La muerte de la menor ha desatado una ola de indignación en Francia y ha reabierto el debate sobre la protección de los menores y la eficacia del sistema judicial. Según ha trascendido, el sospechoso, un hombre que ya había estado bajo investigación por delitos sexuales contra otra niña, logró eludir la prisión preventiva en ambas ocasiones, lo que permitió que estuviera en libertad cuando se produjo el crimen.

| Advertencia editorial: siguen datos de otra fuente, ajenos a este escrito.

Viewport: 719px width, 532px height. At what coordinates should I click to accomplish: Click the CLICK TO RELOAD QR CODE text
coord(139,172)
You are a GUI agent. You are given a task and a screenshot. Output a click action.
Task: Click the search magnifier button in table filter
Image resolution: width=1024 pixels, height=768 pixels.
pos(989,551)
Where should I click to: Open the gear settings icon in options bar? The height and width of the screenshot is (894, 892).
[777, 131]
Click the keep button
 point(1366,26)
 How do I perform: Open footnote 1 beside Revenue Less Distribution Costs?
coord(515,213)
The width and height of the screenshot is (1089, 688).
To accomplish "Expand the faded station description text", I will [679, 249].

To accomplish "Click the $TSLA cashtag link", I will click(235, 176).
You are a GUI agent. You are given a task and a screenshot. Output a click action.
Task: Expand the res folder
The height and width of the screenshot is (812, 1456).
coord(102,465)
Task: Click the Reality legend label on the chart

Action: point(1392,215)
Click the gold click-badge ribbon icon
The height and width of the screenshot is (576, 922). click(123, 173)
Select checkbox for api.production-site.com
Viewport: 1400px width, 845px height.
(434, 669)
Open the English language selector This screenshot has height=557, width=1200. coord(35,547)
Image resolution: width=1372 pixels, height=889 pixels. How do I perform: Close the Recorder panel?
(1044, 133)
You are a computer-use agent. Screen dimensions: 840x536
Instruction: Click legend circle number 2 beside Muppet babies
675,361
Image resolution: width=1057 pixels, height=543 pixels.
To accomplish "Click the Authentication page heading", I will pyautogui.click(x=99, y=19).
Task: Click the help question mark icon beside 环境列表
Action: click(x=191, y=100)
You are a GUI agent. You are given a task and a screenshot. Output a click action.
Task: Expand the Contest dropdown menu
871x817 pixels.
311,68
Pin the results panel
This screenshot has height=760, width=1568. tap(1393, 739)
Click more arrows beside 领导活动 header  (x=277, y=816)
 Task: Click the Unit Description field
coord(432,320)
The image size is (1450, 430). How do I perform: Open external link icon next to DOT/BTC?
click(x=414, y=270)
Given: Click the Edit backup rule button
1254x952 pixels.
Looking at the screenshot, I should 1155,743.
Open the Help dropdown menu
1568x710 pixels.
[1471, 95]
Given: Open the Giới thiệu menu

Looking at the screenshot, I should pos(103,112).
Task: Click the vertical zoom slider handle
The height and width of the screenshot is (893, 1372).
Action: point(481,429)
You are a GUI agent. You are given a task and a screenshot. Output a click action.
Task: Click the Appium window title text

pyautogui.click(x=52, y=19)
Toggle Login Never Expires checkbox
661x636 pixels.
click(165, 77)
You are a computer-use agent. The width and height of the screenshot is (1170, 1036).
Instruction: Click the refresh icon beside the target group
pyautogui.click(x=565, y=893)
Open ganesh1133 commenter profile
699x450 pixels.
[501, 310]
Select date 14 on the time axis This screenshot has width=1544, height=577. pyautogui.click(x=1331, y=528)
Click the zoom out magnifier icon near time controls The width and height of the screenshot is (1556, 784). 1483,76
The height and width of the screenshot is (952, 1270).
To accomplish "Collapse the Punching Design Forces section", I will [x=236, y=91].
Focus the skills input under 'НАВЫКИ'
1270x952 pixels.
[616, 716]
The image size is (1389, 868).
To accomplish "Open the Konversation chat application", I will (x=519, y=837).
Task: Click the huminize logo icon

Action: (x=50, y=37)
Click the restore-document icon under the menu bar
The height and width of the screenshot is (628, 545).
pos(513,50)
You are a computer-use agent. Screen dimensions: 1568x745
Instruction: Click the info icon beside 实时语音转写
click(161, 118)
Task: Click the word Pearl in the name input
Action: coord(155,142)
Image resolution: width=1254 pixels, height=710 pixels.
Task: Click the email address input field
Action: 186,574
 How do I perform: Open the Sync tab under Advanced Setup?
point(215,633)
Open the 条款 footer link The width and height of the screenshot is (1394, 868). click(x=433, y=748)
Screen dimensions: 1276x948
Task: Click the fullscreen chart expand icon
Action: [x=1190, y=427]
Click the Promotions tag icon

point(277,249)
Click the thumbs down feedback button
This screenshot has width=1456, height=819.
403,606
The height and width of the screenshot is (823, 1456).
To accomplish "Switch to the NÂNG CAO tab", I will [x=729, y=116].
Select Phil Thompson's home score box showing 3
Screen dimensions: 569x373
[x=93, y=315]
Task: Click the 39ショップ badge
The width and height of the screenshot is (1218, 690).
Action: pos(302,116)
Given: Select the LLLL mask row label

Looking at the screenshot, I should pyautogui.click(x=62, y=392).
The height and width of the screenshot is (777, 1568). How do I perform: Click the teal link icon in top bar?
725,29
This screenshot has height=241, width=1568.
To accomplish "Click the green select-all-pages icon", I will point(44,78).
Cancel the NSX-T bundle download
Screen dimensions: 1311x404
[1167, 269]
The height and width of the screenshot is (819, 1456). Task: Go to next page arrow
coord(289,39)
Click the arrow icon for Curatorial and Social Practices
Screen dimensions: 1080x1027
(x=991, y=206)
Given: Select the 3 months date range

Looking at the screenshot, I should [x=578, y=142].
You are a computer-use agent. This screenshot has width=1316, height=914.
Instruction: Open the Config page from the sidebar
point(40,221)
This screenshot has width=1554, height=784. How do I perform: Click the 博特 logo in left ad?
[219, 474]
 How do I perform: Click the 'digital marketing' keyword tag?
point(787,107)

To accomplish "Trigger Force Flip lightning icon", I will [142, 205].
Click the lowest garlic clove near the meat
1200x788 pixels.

Un historial judicial en entredicho
Las dos acusaciones previas contra el sospechoso fueron archivadas o quedaron estancadas por diversas razones procesales, según fuentes judiciales citadas por medios locales. Esta situación ha llevado a la Fiscalía a abrir una investigación interna para determinar si hubo negligencia o errores en la tramitación de los casos. El Ministerio de Justicia francés ha anunciado que colaborará con la pesquisa.
El Gobierno galo ha prometido una revisión exhaustiva de los protocolos de protección a menores y de seguimiento de los acusados por delitos sexuales. Macron, que se ha reunido con la familia de la víctima, ha asegurado que «nada justifica que un sistema que debía proteger a una niña haya fallado de esta manera».
La indignación ciudadana se ha traducido en concentraciones en varias ciudades, con pancartas que exigen «justicia para Lyhanna» y una reforma profunda de la justicia. El caso ha reavivado el recuerdo de otros crímenes similares en Francia en los que el sistema judicial fue señalado por no actuar a tiempo.